Thanks to Herouth, we’ve got some great data on kensho again for the November basho. With the hype around a new Ozeki, I was expecting a bump in the number of fat stacks being handed out. However, overall pledges were down 10% from September’s tournament. This was true from Day 1, not something easily explained by Asanoyama and Shodai’s injury withdrawals.

The middle weekend of the September tournament was a holiday, but the bump in pledges in that tournament may have been because of the Endo/Terunofuji bout. There were also huge pledges made for his Day One bout against Asanoyama and his scheduled Day 12 bout with Takakeisho. Takakeisho’s matches saw slightly fewer envelopes, despite being the only “top dog” for much of the tournament. As we see from the chart above, senshuraku again had the most pledges but the bounties placed on Takakeisho vs Asanoyama was higher than Takakeisho vs Terunofuji.

Terunofuji was the most effective wrestler at winning envelopes. He won 87% of the bounty envelopes from his matches while Takakeisho only won 83%, the difference there being Terunofuji’s big win on senshuraku to force a playoff.

Mitakeumi unfortunately came out of this tournament as the biggest loser, letting 79 envelopes slip from his grasp, while last basho, Asanoyama lost the most “fusen-adjusted” envelopes. (For this metric, I took out the envelopes pledged in fusen matches.) Second place for this dubious distinction goes to Enho (-65) and third goes to Takayasu (-61).
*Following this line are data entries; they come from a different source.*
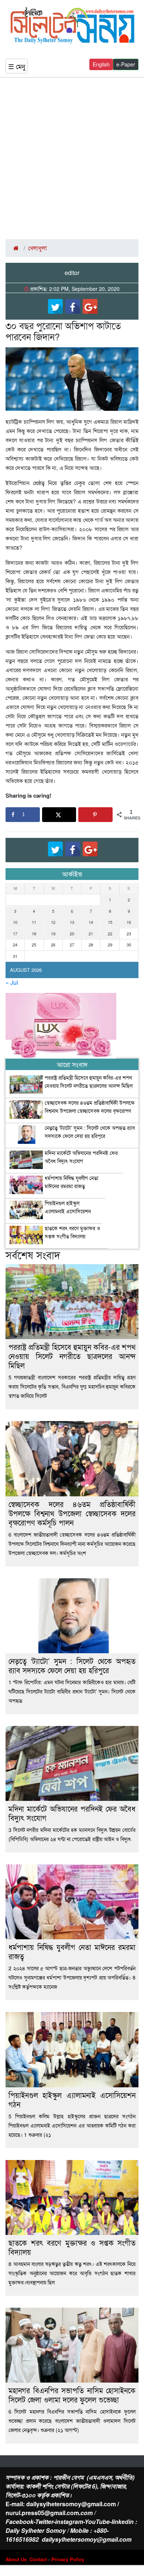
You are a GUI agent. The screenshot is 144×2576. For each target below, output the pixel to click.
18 (34, 933)
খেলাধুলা (37, 248)
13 (72, 922)
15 (110, 922)
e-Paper (125, 64)
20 (72, 933)
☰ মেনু (16, 66)
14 (91, 922)
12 (53, 922)
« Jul (12, 982)
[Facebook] (72, 306)
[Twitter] (55, 306)
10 (15, 922)
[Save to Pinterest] (95, 814)
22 (110, 933)
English (101, 64)
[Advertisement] (72, 158)
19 (53, 933)
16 (129, 922)
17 (15, 933)
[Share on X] (59, 814)
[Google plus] (90, 306)
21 (91, 933)
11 (34, 922)
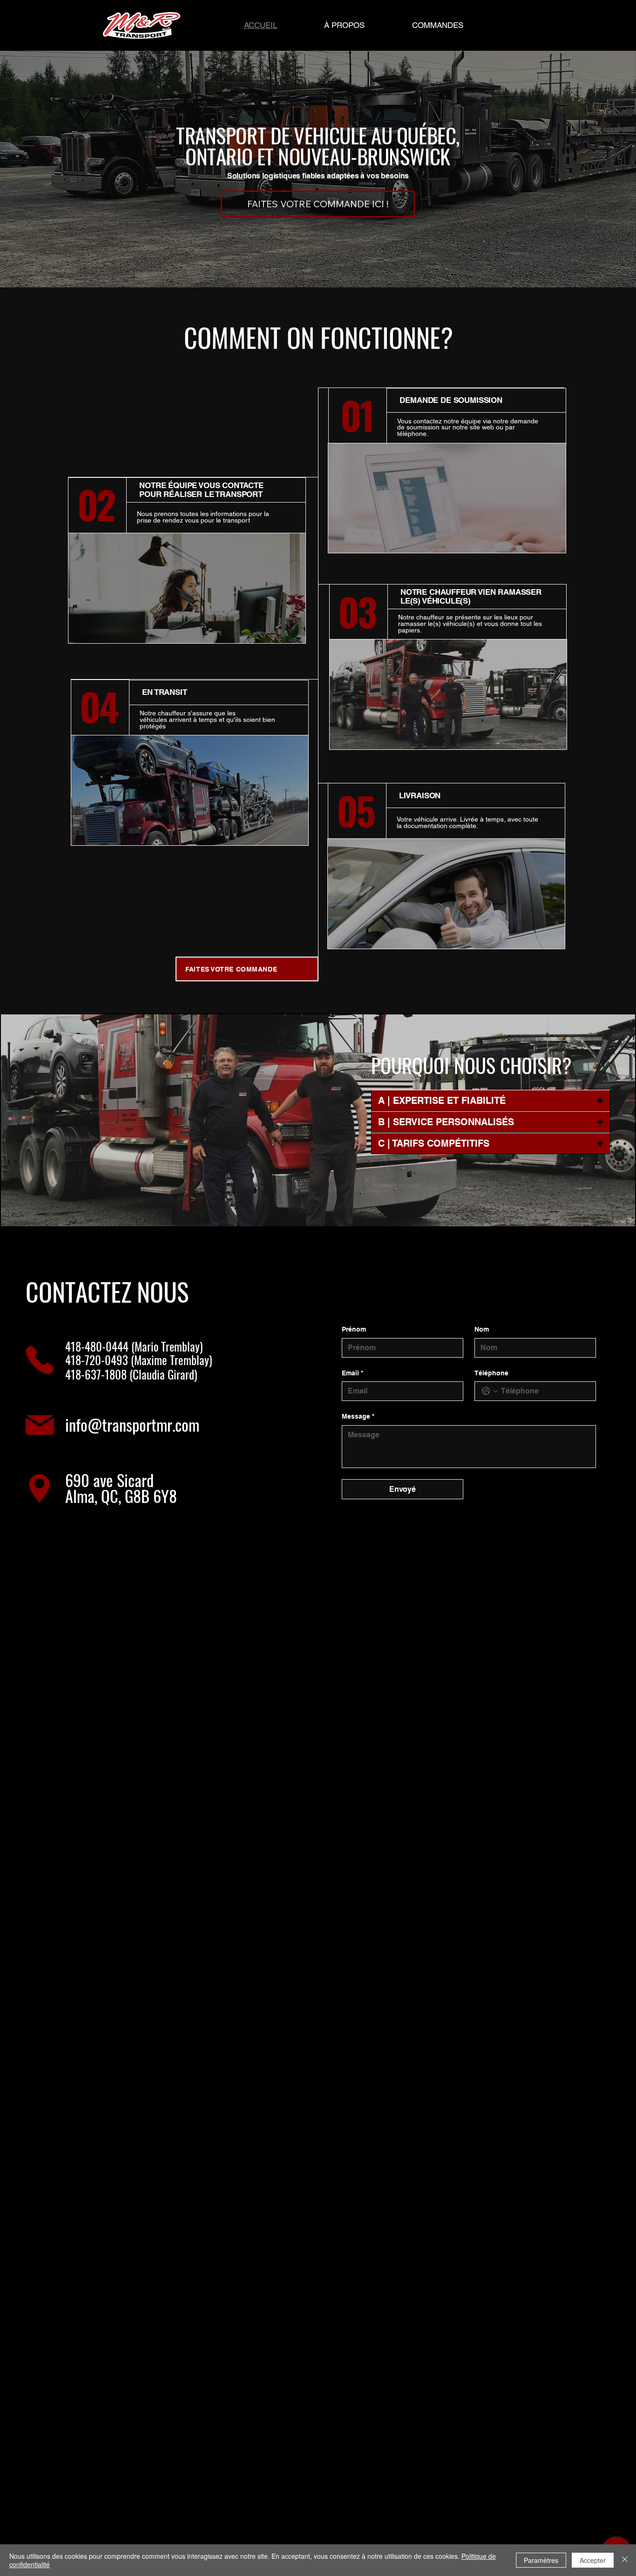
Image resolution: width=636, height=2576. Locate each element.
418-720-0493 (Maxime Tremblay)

Takayasu still won 41% of bounties from his bouts while Mitakeumi only won 35% and Enho won 22%. Endo actually had more pledge money up-for-grabs than anyone but Takakeisho in this last tournament.
As with last tournament, I’ll publish the visualizations for you all to play with but I’m going to take a little more time to make it look nice before publishing it. I already think there may be more interesting views than what I’ve got here, so we’ll see what I can do. Anyway, it will only get more exciting when there’s more data to track performance through time.
Andy, nice analysis. I remember seeing a google doc for one of the previous bashos that had detailed data by rikishi for how many envelopes the received each day. Is it possible to share similar data for this basho?
Herouth compiled great data here: https://twitter.com/SumoFollower/status/1330526568553336832?s=20
That was great data indeed. Thank you both for sharing.
I find the drop off from September to November very interesting. I wonder if this is normal because the traditional site is in Fukuoka rather than Tokyo. Additionally, I would think that the number should increase as a result having more fans this time from the previous tournaments. I have a feeling it’s just another reflection of the current economic reality we face right now.
I agree. If it had been in Kyushu instead of Tokyo, if Kotoshogiku had still been in Makuuchi AND Shodai been healthy…
A year-on-year comparison would be nice so that’s what I hope to build from moving forward.